チェックポイントや途中で炊き出しやドリンク、イチゴを提供していただいた地元の方たち。いろいろなポイントで笑顔でむかえてくれキツイところで励ましてくれたサポーターの人たち、車でゼッケンを探しながら見つけて声をかけてくれた仲間たち、先回りしてチェックポイントで待っていてくれた仲間。ゴールテープを前にして伴歩してくれたサポーターの人たち、そして仲間たち。
「歩ききった」というより「みんなに歩かせてもらった」と感じています。きれい事ではなく心から応援してくれた人たちのおかげだと感じました。

テープを切る瞬間のあの光景は最高でした。
今回の参加で、絶対にあきらめない気持ちと仲間の大切さを心底実感しました。

  「極限の状態に自分がおかれたときに周りに対して気遣いが出来るのかどうかを知りたい・・・」と自分で考えていたテーマ。それが出来たのかどうかわかりません。でももしかしたらそのテーマに少しでも近づけたのかもしれません。仲間とかならずゴールに・・・という思いだけで歩きつづけたので途中リタイアすると言うことは一度も頭に浮かびませんでした。

  助けているつもりが助けられ、助けられているつもりが相手を助けていた。
私にとってこの大会への参加は自分自身を見直せて、一人ではない、大勢の仲間がいるということを感じさせて頂けるものとなりました。

  24時間で100キロを歩く
日常生活ではあり得ないことです。

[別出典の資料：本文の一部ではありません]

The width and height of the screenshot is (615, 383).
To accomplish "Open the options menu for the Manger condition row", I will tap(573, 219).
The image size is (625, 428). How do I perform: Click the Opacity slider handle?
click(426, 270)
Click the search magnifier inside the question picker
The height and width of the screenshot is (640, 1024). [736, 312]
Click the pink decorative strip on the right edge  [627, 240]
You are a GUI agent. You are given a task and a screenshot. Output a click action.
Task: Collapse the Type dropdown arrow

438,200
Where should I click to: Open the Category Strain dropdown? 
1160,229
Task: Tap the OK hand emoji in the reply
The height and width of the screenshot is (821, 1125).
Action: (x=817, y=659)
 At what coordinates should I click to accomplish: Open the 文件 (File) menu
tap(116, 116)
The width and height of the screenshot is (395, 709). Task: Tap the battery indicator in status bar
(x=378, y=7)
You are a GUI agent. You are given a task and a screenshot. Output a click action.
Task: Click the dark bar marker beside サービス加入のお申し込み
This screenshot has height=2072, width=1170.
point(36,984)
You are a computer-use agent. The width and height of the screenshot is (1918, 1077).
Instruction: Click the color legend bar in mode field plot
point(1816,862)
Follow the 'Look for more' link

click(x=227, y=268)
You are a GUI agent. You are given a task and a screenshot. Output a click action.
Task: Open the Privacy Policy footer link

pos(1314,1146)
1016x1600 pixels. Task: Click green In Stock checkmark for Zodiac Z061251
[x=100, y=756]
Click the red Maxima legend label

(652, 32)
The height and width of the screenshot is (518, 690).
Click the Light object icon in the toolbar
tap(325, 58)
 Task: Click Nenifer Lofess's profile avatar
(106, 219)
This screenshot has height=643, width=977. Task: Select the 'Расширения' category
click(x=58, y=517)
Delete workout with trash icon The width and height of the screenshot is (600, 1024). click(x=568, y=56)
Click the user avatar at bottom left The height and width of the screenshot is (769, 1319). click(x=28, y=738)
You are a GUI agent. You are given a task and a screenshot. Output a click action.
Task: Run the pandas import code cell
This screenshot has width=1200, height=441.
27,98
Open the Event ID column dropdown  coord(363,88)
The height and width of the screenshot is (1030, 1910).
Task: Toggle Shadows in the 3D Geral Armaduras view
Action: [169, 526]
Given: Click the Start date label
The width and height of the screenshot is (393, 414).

だから挑戦する価値はあります。
どうしようもない事情での途中リタイア、タイムアウトになる人も大勢います。
完歩出来ても出来なくても挑戦したからわかること、得ることは想像を遙かに超えます。

私が今回歩いて得たものは「感謝」「仲間」そして「一歩踏み出す勇気」です。

  きつく、つらく、苦しく、長かった24時間100キロ。
でも最高の時間でした。

皆さんにお礼の気持ち、感謝の気持ちでいっぱいです。
本当にありがとうございました。